To do: An exact reprint of the data below is required, line for line.

Pixel coordinate grounding data:

········

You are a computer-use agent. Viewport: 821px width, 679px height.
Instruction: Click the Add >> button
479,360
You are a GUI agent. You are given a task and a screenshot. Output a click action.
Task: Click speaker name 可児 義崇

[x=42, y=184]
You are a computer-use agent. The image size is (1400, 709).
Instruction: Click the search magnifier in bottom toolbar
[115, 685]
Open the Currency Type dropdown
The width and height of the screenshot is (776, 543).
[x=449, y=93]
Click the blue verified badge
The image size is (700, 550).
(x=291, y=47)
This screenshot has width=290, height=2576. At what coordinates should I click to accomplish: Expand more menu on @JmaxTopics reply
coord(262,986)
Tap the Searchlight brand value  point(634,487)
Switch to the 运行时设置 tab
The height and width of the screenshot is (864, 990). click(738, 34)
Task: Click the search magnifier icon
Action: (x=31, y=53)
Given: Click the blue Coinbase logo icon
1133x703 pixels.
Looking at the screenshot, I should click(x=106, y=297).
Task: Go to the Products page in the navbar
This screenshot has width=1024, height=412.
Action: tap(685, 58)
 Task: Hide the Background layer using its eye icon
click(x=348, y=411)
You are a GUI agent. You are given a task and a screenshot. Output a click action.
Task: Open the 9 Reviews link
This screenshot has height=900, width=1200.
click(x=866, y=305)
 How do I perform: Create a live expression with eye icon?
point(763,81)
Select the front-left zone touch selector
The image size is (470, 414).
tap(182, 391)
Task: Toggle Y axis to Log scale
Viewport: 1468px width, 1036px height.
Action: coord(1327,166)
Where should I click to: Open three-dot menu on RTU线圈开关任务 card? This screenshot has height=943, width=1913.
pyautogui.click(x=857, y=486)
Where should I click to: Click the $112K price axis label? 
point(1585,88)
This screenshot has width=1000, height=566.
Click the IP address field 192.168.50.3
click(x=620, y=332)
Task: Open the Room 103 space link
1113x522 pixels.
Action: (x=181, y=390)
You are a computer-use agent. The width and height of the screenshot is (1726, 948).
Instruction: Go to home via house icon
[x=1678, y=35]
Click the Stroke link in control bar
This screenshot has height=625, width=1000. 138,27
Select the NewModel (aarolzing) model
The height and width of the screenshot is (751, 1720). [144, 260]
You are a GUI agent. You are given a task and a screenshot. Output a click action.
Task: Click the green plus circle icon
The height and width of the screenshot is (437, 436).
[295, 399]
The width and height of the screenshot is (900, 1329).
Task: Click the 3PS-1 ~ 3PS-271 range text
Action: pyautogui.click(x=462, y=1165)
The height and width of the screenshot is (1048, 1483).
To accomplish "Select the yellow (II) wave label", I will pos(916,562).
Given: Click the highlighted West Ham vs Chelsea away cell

········

Written response:
You are a computer-use agent. Viewport: 821px width, 679px height.
Instruction: Click the Add >> button
479,360
You are a GUI agent. You are given a task and a screenshot. Output a click action.
Task: Click speaker name 可児 義崇

[x=42, y=184]
You are a computer-use agent. The image size is (1400, 709).
Instruction: Click the search magnifier in bottom toolbar
[115, 685]
Open the Currency Type dropdown
The width and height of the screenshot is (776, 543).
[x=449, y=93]
Click the blue verified badge
The image size is (700, 550).
(x=291, y=47)
This screenshot has width=290, height=2576. At what coordinates should I click to accomplish: Expand more menu on @JmaxTopics reply
coord(262,986)
Tap the Searchlight brand value  point(634,487)
Switch to the 运行时设置 tab
The height and width of the screenshot is (864, 990). click(738, 34)
Task: Click the search magnifier icon
Action: (x=31, y=53)
Given: Click the blue Coinbase logo icon
1133x703 pixels.
Looking at the screenshot, I should click(x=106, y=297).
Task: Go to the Products page in the navbar
This screenshot has width=1024, height=412.
Action: tap(685, 58)
 Task: Hide the Background layer using its eye icon
click(x=348, y=411)
You are a GUI agent. You are given a task and a screenshot. Output a click action.
Task: Open the 9 Reviews link
This screenshot has height=900, width=1200.
click(x=866, y=305)
 How do I perform: Create a live expression with eye icon?
point(763,81)
Select the front-left zone touch selector
The image size is (470, 414).
tap(182, 391)
Task: Toggle Y axis to Log scale
Viewport: 1468px width, 1036px height.
Action: coord(1327,166)
Where should I click to: Open three-dot menu on RTU线圈开关任务 card? This screenshot has height=943, width=1913.
pyautogui.click(x=857, y=486)
Where should I click to: Click the $112K price axis label? 
point(1585,88)
This screenshot has width=1000, height=566.
Click the IP address field 192.168.50.3
click(x=620, y=332)
Task: Open the Room 103 space link
1113x522 pixels.
Action: (x=181, y=390)
You are a computer-use agent. The width and height of the screenshot is (1726, 948).
Instruction: Go to home via house icon
[x=1678, y=35]
Click the Stroke link in control bar
This screenshot has height=625, width=1000. 138,27
Select the NewModel (aarolzing) model
The height and width of the screenshot is (751, 1720). [144, 260]
You are a GUI agent. You are given a task and a screenshot. Output a click action.
Task: Click the green plus circle icon
The height and width of the screenshot is (437, 436).
[295, 399]
The width and height of the screenshot is (900, 1329).
Task: Click the 3PS-1 ~ 3PS-271 range text
Action: pyautogui.click(x=462, y=1165)
The height and width of the screenshot is (1048, 1483).
To accomplish "Select the yellow (II) wave label", I will pos(916,562).
Given: Click the highlighted West Ham vs Chelsea away cell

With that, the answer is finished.